Correct, thanks for clarifying Oliver!
 
Declaring a bean as protected to, say, a class cope, is problematic.

There are many cases in which all-of-a-type beans are retrieved.

For example, we use to start all JMS listener containers and expose them to JMX after the container start.

Declaring a bean as "not visible" can be problematic in such situations. Of cause, this is then a programmers mistake.

Decoupling of modules is done via interfaces, why is that not enough?

Ron Piterman
 
Ron,
thanks for the feedback. I think the visibility should be limited concerning names, not in general. I.e. outside a module you should not be able to resolve the name. Still, the problem you are pointing needs to be thought about and I added it to the JIRA.
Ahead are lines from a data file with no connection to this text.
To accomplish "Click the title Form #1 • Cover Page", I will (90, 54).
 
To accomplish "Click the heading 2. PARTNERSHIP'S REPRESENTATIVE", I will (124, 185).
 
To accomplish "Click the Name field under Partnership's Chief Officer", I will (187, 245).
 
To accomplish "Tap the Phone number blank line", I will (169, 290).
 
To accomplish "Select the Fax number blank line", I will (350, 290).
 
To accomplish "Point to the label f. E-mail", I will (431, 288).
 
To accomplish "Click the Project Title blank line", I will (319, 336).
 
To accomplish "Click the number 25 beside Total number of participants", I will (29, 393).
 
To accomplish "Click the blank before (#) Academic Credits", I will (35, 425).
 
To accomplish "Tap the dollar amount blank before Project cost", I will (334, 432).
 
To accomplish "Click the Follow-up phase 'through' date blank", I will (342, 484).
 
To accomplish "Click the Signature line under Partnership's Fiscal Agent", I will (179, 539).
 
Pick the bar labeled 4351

Concerning the decoupling using Interfaces: They are code artefacts. Spring configurations are a different type of artefact and interfaces are not used there - so I would argue that you need other modularization features there.
 
So you want to actually introduce a new feature with unclear semantics.
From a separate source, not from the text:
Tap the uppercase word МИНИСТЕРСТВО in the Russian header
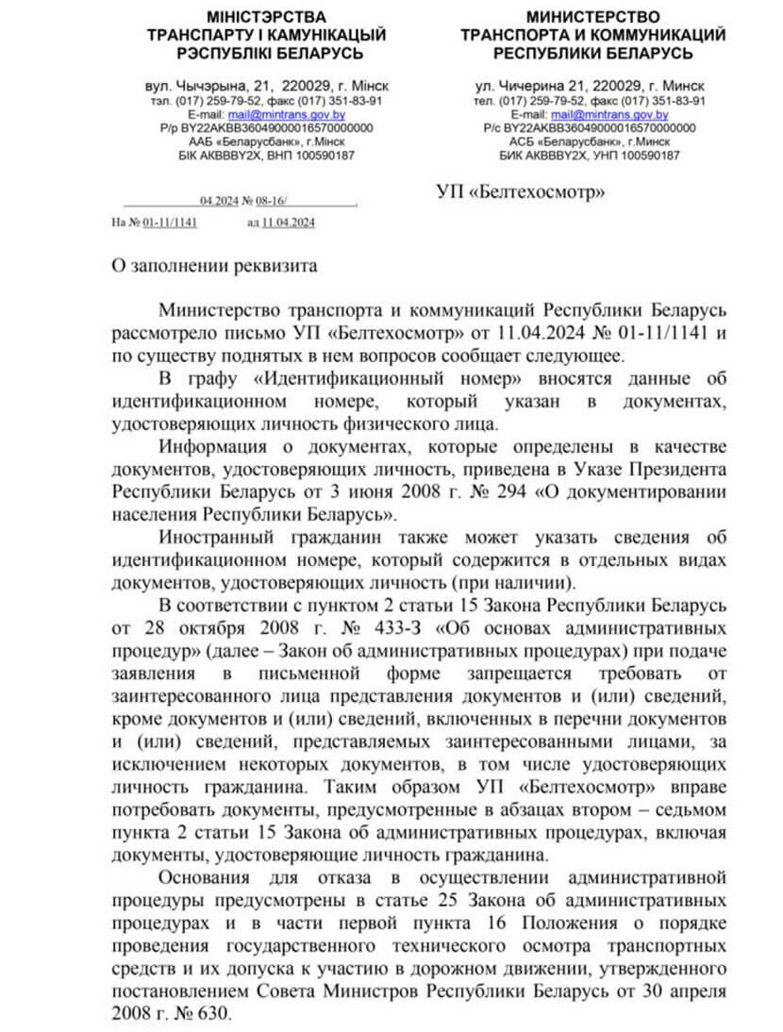(x=592, y=17)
Spring allows to define if a bean is anautowire candidate - thats obviously not what you mean -

but what exactly does it mean - visibility concerning names?

When you query a bean factory for "beans of type", it returns a map of bean by names.

Should it be in the map or not?

If yes, then where is the visibility gone?

If not, well, the problem with that I already described in my previous comment.

LG, Ron Piterman
 
I just commented on SPR-7170 as linked to above by Eberhard. If folks are interested in this feature, please do vote, but also comment and explain your use case - how would this feature help you? How does not having it hurt you? Thanks.